----- Fragmento del texto -----
Pues bien, teniendo en cuenta este proceso del mundo (y de Dios) que funde en una sola dimensión filosofía y teología, es preciso volver a las citas de la Escritura referidas al principio. En una primera aproximación parece que en ellas se ofrece un considerable apoyo a favor de la sistemática hegeliana, y a partir de ellas sería también posible cobijar la tríada veterotestamentaria Dios-Sabiduría(palabra)-Espíritu, o incluso los esbozos iniciales de un «esquema trinitario», en las otras elucubraciones filosófico-religiosas.
Pues en primer lugar, Pablo afirma expresamente que el conjunto del mundo no está fundamentado en un Logos (a la manera de Filón), sino en Cristo, esto es, en algo que solamente puede ser alcanzado por medio de un devenir del mundo y por ello exige en realidad necesariamente grados de aproximación. A ello podría corresponder en el contexto del pensamiento paulino, que este refiere ya prolépticamente a este Cristo la fe de Abraham, por encima de las fronteras de Israel; hasta tal punto, que casi parece como si Cristo se convirtiera en el despliegue de esta fe de Abraham (eductio formae ex potentia materiae): «Abraham et semini tuo, qui est Christus» (Ga 3,16).
En segundo lugar, el comienzo de la Carta a los Hebreos distingue el inicio de la imagen trinitaria de Dios en el Cristo histórico, en cuanto heredero de todo, que después de «llevar a cabo la purificación de los pecados se sentó a la diestra de la majestad en las alturas» (1,3), del «múltiple y diverso» hablar de Dios a los padres «por los profetas», de tal modo que Cristo de nuevo aparece como la síntesis de esa multiplicidad.
----- Información proporcionada -----
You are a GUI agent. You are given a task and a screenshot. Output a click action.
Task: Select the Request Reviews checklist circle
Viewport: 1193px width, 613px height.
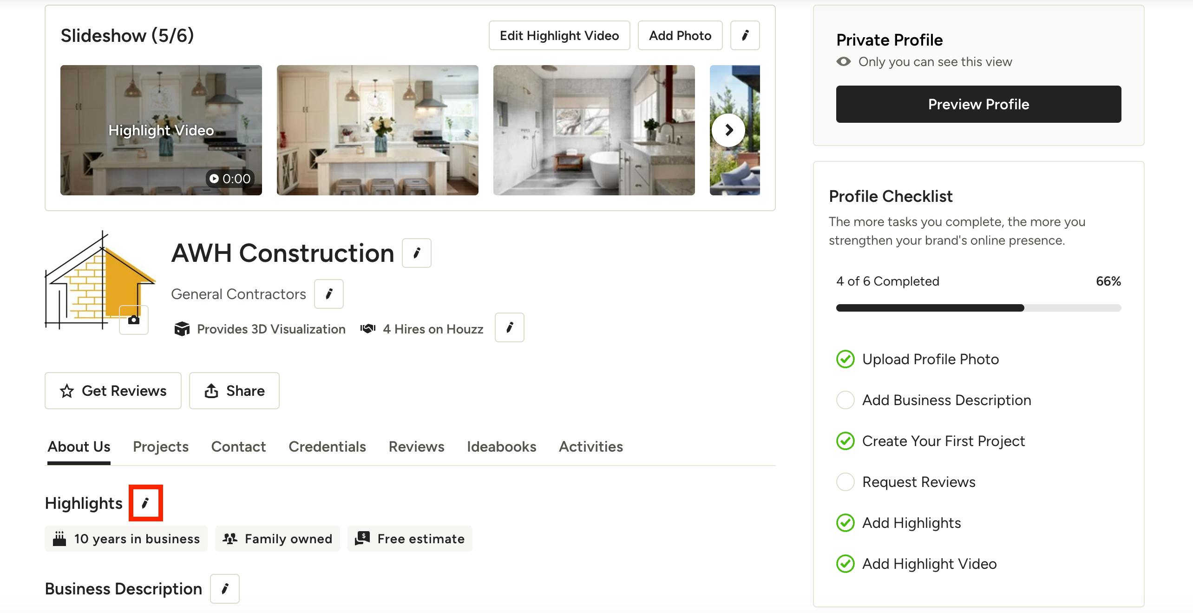tap(846, 482)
-----
__Requisitos__.
1. ¿Puedes reescribir de forma más breve el párrafo del fragmento sobre la Escritura y la sistemática hegeliana que empieza «En segundo lugar, el comienzo de la Carta a los Hebreos», sin perder sus datos principales?
2. ¿Puedes proseguir el fragmento sobre la Escritura y la sistemática hegeliana a partir de su última oración?

__Respuestas dadas__.
1. El comienzo de la Carta a los Hebreos separa dos cosas. Por un lado, el inicio de la imagen trinitaria de Dios en el Cristo histórico, heredero de todo, que tras purificar los pecados se sentó a la diestra de la majestad en las alturas (1,3). Por otro, el hablar «múltiple y diverso» de Dios a los padres por los profetas. Así, Cristo vuelve a aparecer como la síntesis de esa multiplicidad.

2.
En tercer lugar, tampoco exegéticamente existe ninguna duda de que el Logos joánico no ofrece contradicción con el «hecho carne» del versículo 14, de quien se afirma ya en los versículos 10 y 11: «Estaba en el mundo», y con mayor claridad: «Vino a los suyos». Juan no alude con ello a la creación en un logos «sin carne» (asarkos), sino que su primera declaración apunta ya desde el comienzo a la segunda. De nuevo esto se podría confirmar por la mirada anticipatoria de Abraham a los días de Jesús, que este menciona (Jn 8,56), así como por la afirmación de que Moisés escribió sobre Él, y solamente a partir de Él se le puede comprender de veras.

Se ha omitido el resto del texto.